En “Anatomía de una plaza” el autor construye un plano físico y también humano del entorno, deteniéndose en detalles que pueden pasar inadvertidos para el paseante de paso o para quien concurre a diario: “En el tercer nivel, en toda la plaza en realidad, hay una gran variedad de árboles. No sabría nombrar a ninguno porque no soy ese tipo de persona ni ese tipo de escritor, pero sí puedo decir que los vi crecer, los sigo desde que tenían un palo tutor para que salieran derechitos, y ahora dan sombra abundante, y todo tipo de verdes, y hay uno gigante de ramas finas que es mi preferido: parece Animal de Los muppets y se mueve con el viento, adquiere formas diversas, y entre sus hojas una noche pude ver la cara de Domingo Faustino Sarmiento tal como aparece en el billete de cincuenta pesos argentinos”.

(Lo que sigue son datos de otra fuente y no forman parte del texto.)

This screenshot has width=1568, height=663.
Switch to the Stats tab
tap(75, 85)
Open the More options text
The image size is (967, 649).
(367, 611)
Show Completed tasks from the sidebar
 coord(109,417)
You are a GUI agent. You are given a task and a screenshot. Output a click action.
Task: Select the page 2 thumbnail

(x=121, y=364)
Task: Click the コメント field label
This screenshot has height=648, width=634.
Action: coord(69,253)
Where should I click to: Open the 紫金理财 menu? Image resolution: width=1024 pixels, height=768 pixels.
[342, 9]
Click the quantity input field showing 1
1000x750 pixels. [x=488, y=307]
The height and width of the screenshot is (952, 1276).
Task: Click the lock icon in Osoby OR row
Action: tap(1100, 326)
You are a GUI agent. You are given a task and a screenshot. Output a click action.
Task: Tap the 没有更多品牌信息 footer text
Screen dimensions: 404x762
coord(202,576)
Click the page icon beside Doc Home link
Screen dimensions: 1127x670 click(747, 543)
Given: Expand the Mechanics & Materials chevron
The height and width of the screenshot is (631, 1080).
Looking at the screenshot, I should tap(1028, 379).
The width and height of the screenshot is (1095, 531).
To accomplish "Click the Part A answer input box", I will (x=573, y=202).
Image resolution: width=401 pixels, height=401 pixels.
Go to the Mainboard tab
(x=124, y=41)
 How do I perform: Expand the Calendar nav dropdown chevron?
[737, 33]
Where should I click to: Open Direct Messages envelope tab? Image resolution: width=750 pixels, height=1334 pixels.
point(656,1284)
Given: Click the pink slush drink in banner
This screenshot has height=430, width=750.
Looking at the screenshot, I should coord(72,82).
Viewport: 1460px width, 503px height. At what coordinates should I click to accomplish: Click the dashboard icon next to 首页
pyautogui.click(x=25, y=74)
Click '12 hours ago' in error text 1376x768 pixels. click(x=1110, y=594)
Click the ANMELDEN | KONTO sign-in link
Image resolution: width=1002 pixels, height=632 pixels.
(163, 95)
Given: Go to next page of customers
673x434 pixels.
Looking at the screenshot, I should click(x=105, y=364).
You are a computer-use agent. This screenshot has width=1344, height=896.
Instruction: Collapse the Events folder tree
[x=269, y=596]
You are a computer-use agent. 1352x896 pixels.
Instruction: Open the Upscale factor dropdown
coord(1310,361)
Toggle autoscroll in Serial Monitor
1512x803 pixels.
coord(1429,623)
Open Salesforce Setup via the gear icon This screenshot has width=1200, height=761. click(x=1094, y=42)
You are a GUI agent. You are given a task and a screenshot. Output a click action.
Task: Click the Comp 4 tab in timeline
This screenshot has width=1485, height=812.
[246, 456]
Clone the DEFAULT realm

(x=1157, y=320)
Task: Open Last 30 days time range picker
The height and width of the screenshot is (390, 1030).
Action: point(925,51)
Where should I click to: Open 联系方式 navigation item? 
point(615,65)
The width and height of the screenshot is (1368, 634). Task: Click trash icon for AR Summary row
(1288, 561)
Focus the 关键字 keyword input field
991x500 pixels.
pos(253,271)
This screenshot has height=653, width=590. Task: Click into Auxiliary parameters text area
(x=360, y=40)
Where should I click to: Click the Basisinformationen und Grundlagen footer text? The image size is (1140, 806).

Exceptuando dos interesantes perfiles/conversaciones con músicos –“El mundo según Juan”, sobre el cantautor Juan Wauters, y “Directo al cráneo”, sobre la banda Buenos Muchachos–, el resto de las crónicas parten de determinadas situaciones personales de Soriano (una conversación con su hija, el viaje con su novia a una función de ballet, la reflexión sobre las ventajas de hacerse socio de Cinemateca, etcétera), incluso la pieza más “periodística” del conjunto, “El extraño fenómeno del suicidio en Uruguay”, que se desarrolla a partir de un recital de Eduardo Darnauchans al que el autor asistió al poco tiempo de establecerse en el país y el posterior descubrimiento de la letra de “Ni siquiera las flores”. En esa crónica, además, cuando reflexiona sobre la frase “Triste como uruguayo contento” que escuchara alguna vez, Soriano ensaya una suerte de ubicación geográfica de sí mismo en el tránsito entre dos países: “Al mudarme de Buenos Aires a Montevideo, no sentí muchas más diferencias culturales que las que tienen que ver con la escala de una ciudad y la otra. Acá me siento levemente extranjero. Pero ahora me sucede lo mismo en Buenos Aires, donde viví hasta los veintisiete años”.
La sensación de extranjería presente en el libro no refiere sólo al cambio de domicilio entre dos países vecinos, aunque el elemento aparezca dos por tres, sino a la propia situación espacial en la que durante casi dos años nos ubicó el coronavirus. Por una ciudad cuarentenada y confusa, pautada por el distanciamiento social y las omnipresentes mascarillas, caminó y escribió Manuel Soriano estas crónicas. El libro que las reúne constituye otro triunfo sobre la pandemia.
Las cosas que veo. De Manuel Soriano. Montevideo, Criatura, 2022, 150 páginas. El libro ser presenta este jueves a las 20.00 en el Bar Clandestino (EV Haedo 1997). Hablarán el autor y Micaela Domínguez Prost.